Battle of Stalingrad, Story of Humanity, Sniper Heavy

Harsh comments made concerning Mr. Robbin's research efforts being, shall I say, "lacking"... are unfair. He is NOT a "gun person" -- and doesn't claim to be one -- but he is quite the detail-oriented historian. His forte is with events of the past. That he made mistakes with respect to shooting and facts about Mausers or Mosin-Nagants is forgivable. He relied on the (obviously-flawed) "expert advice" of an "ex Special Forces" chap who led him completely astray with regard to uphill/downhill shooting, and so on. Yes, yes... I know... while the ".410" designation is actually a caliber and not a gauge, he errantly called a shotgun a rifle. Frankly, all of Page 81 and the first part of Page 82 should be rewritten. As a matter of fact, the author is AT THIS TIME making diligent efforts to correct his mistakes, lest he offend even more shooters, but there are thousands of copies of the current printing in circulation and these corrections won't show up until the next printing.This is actually a story of humanity. True, it is "sniper heavy," but that too is correct; snipers played a very significant role in the battle for Stalingrad, and that Mr. Robbins chose such individuals as vessels through which he could tell his story was right, fitting, and just. In "War of the Rats," you have a scholarly member of German academia, Thorvald, pitted -- and quite reluctantly at that -- against a Siberian hunter, Zaitsev. Makes for interesting reading, I must say, and I learned more about the hardships endured by both opposing forces -- not only in Stalingrad but along the entire front and throughout the war itself -- than I'd ever known before. Mr. Robbins did what he set out to do... that being, to tell a story. To educate. To relate a harsh piece of history to anyone with a desire to learn. We owe it to those who went before us, in harm's way, and paid the ultimate price, to learn WHY. "Why" there was a war. "Why" there was a Hitler. "Why" there was a Stalingrad.

A compelling story of life and death, love and hate.
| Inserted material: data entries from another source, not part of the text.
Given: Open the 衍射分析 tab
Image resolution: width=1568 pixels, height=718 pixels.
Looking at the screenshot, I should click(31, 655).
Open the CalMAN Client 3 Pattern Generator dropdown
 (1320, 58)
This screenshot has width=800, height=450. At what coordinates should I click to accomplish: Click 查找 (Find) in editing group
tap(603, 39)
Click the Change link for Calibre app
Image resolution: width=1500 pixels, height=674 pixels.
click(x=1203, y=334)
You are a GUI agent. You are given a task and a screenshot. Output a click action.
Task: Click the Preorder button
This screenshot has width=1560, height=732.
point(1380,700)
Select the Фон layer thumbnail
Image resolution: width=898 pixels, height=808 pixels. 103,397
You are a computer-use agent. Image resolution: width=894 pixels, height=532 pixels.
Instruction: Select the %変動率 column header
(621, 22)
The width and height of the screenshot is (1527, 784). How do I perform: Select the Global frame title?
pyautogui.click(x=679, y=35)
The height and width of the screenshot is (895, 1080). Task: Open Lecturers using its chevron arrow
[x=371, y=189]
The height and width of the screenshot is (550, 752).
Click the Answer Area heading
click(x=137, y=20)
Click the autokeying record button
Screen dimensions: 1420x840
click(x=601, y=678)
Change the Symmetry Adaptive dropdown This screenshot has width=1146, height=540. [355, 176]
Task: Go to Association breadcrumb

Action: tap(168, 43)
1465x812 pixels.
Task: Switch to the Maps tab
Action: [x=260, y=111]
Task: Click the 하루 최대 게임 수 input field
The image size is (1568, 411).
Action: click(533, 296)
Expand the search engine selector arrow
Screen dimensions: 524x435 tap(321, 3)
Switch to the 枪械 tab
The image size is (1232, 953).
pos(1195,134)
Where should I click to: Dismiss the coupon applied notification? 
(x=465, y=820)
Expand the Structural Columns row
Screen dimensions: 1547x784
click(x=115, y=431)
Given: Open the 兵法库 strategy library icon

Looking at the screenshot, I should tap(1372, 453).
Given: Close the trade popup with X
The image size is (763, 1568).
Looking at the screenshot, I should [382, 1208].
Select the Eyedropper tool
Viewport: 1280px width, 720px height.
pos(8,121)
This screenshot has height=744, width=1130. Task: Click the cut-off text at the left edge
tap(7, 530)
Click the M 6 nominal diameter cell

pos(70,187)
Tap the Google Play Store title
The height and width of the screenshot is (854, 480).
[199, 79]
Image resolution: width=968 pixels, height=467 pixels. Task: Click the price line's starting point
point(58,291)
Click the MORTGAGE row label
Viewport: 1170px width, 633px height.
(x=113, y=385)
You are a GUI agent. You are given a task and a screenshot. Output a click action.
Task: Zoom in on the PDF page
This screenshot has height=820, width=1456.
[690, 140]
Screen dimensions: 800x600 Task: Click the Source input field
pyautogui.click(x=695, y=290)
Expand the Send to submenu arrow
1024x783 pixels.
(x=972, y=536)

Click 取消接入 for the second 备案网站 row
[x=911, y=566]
Set in the hell of the Battle of Stalingrad, Mr. Robbins give us a novel that poignantly explores what it means to preserve one's humanity in a bitter struggle for survival. Not a simple "war story" or a Tom Clancy-like obsession with the technical details of warfare--although plenty abound in this book--"The War of the Rats" vividly confronts us with real people caught up in a desparate effort to cling to life and love. Robbins brings us an intimate portrait of the human condition set against the broader canvas of the devastation of war at its most brutal . His characters are real; the narrative is gripping; and the satisfaction one feels on reading the book is immense. Robbins brings home, through the device of a sniper duel between the master snipers of the Red Army and the SS, what Stalingrad meant to those who fought the battles and bled and died in the greatest single confrontation of World War II. Despite whatever minor technical flaws one may find in the novel, Robbins is a master of his craft. His achievement will be come a classic of the genre alongside "The Red Badge of Courage" and "All Quiet on the Western Front."